* The request *
Reproduce the material below, substituting "Find" for every occurrence of "Locate" and leaving everything else unchanged.

* Data records *
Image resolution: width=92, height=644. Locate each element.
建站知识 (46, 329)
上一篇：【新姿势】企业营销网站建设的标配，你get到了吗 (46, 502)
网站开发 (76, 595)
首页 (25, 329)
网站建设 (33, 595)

* Task response *
Image resolution: width=92, height=644. Find each element.
建站知识 (46, 329)
上一篇：【新姿势】企业营销网站建设的标配，你get到了吗 (46, 502)
网站开发 (76, 595)
首页 (25, 329)
网站建设 (33, 595)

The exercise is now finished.